The beginning of the book, for me, was the best -- I liked how Atwood fleshed out the religion of God's Gardeners, and especially liked that she primarily narrated from the point of view of Toby, who herself was cynical towards the religion. I thought it leant interesting insight into the idea of deeds-based religion versus faith-based religion, using a fictional religion to showcase the concepts. The religion itself was interesting: an attempt to merge high-level evolution and science, environmentalism and Judeo-Christian thought. I thought overall Atwood balanced the components well, and made the religion both compelling and flawed, which I appreciated.

I like the main characters as well, Atwood is at her best creating nuanced female characters, and Toby is one of my favorite protagonists. Atwood relaly allows her characters to grow and evolve over the course of the novel, in a way that is very unusual and very enjoyable to read.

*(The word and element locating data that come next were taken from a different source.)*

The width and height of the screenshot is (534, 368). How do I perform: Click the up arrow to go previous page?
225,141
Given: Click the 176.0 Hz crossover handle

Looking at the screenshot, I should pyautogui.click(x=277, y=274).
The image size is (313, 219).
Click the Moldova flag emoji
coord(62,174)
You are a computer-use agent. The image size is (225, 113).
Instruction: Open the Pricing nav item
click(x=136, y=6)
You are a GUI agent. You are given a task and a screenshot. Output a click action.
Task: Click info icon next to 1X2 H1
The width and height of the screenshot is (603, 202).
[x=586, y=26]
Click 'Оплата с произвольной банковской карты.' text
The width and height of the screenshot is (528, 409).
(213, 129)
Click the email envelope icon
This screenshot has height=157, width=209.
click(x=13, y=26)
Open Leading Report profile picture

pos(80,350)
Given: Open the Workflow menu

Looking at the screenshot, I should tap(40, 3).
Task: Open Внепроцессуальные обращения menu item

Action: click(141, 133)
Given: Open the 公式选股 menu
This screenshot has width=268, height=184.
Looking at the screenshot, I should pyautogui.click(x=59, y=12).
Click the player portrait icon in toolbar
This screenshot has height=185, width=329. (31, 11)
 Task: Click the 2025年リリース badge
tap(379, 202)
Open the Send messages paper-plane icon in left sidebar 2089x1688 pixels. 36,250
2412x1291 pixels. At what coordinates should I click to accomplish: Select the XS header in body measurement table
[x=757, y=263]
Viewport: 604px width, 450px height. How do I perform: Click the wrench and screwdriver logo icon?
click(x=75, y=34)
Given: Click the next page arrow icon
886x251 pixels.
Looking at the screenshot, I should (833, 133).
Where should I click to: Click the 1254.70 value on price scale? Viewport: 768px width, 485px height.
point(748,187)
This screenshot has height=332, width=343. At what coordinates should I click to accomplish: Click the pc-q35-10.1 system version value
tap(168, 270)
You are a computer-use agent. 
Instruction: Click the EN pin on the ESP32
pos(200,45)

The second half of the book, where it starts to overlap with the events in Oryx and Crake is rockier on several dimensions. First and most problematic is that Atwood makes the choice to recount overlapping events, but to do so summarily and tersely. This disrupts the flow of the novel and makes it read, in places, almost like Cliff Notes for its predecessor. The second problem is that there are multiple coincidences that end up tying together the protagonists from Year of the Flood with Oryx, Crake and Jimmy. These are far too frequent to be credible. I'm not sure if Atwood is making a narrative point by mashing the characters together in multiple ways, or if it's lazy writing. It's rare for me to find Atwood lazy, so I suspect the former, but if she's making a point, I didn't get it.

Finally, I think there's an uncomfortable line here between futuristic dystopia that plays on modern themes and conspiracy-mongering. I found Oryx and Crake to be firmly in the former camp, commenting on modern issues such as corporation rights and the growing class divide through the lens of dystopian fiction, while the Year of the Flood seems to be uncomfortable close to the latter, suggesting that no one should take pharmaceuticals because of Big Pharma or trust the government in any way. And while I agree with the first set of themes, the extension in Year of the Flood is one that happens by many people in real life today and I think it's counterproductive, so reading this thinly fictionalized account was uncomfortable.